Entonces, si es tan fácil perder la motivación por cumplir las resoluciones de año nuevo, ¿por qué seguimos planteándolas con tanto entusiasmo año a año? Para muchos es un tema de tradición; para otros, es la idea e inspiración de tener una oportunidad de volver a empezar. La mayoría de las personas tenemos una gran inclinación a mejorar constantemente, a pesar de que es fácil rendirnos a mitad de camino. Sin importar el motivo por el cual nos proponemos metas y objetivos para el nuevo año, pienso que es algo que debemos hacer por distintas razones. Por ejemplo:

- Nos propone un reto personal: es normal que nos acomodemos a nuestra vida y la zona de confort, y proponernos metas nos ayuda a explorar nuestro propio potencial y a crecer como personas.

- Nos ayuda a evaluar nuestra vida, qué quisiéramos dejar de lado y qué quisiéramos mejorar: hacernos preguntas como ¿he sido la persona que quiero ser? ¿estoy haciendo las cosas como quiero hacerlas? ¿tengo algún sueño o meta que aún no he empezado a cumplir? Nos ayuda a saber hacia dónde queremos ir.

- Nos hace enfocar nuestra energía y pensamientos en ser mejores: así no logremos cumplir todas nuestras metas de año nuevo, tomarnos el tiempo de plantearlas nos ayuda a enfocarnos en ser mejores.

- Proponernos resoluciones nos acerca al cumplimiento de metas y objetivos más grandes.

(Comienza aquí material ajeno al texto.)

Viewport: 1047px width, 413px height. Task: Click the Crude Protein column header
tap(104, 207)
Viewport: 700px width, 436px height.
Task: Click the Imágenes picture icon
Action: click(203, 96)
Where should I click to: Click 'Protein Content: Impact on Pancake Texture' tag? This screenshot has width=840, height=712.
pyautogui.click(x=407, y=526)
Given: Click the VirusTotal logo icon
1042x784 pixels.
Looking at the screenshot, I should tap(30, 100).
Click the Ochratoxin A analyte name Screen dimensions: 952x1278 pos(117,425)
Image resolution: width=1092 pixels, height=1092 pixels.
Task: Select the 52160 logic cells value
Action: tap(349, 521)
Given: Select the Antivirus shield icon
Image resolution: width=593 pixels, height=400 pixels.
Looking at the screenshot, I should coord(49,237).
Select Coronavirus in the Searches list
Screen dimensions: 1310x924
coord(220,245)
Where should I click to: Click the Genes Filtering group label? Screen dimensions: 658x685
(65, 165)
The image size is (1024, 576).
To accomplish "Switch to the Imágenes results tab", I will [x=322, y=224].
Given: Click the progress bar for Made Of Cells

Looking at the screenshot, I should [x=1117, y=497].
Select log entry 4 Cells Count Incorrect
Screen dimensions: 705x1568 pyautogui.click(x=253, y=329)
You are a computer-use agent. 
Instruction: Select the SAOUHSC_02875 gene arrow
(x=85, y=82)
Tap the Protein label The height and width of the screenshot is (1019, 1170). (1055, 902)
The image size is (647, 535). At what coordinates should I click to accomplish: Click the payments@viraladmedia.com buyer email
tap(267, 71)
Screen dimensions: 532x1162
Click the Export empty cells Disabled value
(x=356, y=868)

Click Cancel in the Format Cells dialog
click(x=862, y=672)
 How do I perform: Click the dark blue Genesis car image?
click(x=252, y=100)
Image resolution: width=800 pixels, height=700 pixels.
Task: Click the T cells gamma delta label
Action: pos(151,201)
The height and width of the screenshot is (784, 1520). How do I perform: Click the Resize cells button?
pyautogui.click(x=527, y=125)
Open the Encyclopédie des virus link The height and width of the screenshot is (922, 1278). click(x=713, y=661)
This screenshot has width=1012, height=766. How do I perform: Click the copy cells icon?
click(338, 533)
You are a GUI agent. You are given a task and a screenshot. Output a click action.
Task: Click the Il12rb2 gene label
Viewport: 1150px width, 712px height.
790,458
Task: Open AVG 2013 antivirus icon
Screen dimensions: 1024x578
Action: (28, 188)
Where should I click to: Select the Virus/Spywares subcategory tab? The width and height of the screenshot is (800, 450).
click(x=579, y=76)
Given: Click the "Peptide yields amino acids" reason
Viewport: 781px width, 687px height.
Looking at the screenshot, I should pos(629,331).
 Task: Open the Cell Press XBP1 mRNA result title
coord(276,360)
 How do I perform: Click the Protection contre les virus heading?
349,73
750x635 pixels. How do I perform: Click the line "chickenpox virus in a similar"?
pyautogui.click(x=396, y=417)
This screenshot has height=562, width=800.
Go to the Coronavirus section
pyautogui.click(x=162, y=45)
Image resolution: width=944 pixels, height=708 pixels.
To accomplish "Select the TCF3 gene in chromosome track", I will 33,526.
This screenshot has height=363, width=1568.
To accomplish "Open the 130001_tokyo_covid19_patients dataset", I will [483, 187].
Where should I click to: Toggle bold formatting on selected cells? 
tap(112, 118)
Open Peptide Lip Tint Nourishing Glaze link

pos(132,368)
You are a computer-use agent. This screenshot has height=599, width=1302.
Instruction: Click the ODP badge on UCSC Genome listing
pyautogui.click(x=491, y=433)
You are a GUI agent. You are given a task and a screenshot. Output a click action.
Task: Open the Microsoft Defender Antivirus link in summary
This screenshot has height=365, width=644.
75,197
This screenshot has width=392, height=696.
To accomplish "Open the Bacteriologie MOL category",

No importa cuál sea la motivación detrás del planteamiento de resoluciones, ni cuáles son nuestras metas para el nuevo año, proponérnoslas nos hace creer en nosotros mismos y en nuestra capacidad de ser mejores. Por eso, debemos tener en cuenta que para cumplirlas es importante que las planteemos con intención, nos aseguremos de que sean cosas que realmente queremos lograr y que tengan motivos significativos, que no sean restrictivas y, finalmente, que sean cosas que podemos comentar con otros. Eso nos motivará a cumplirlas.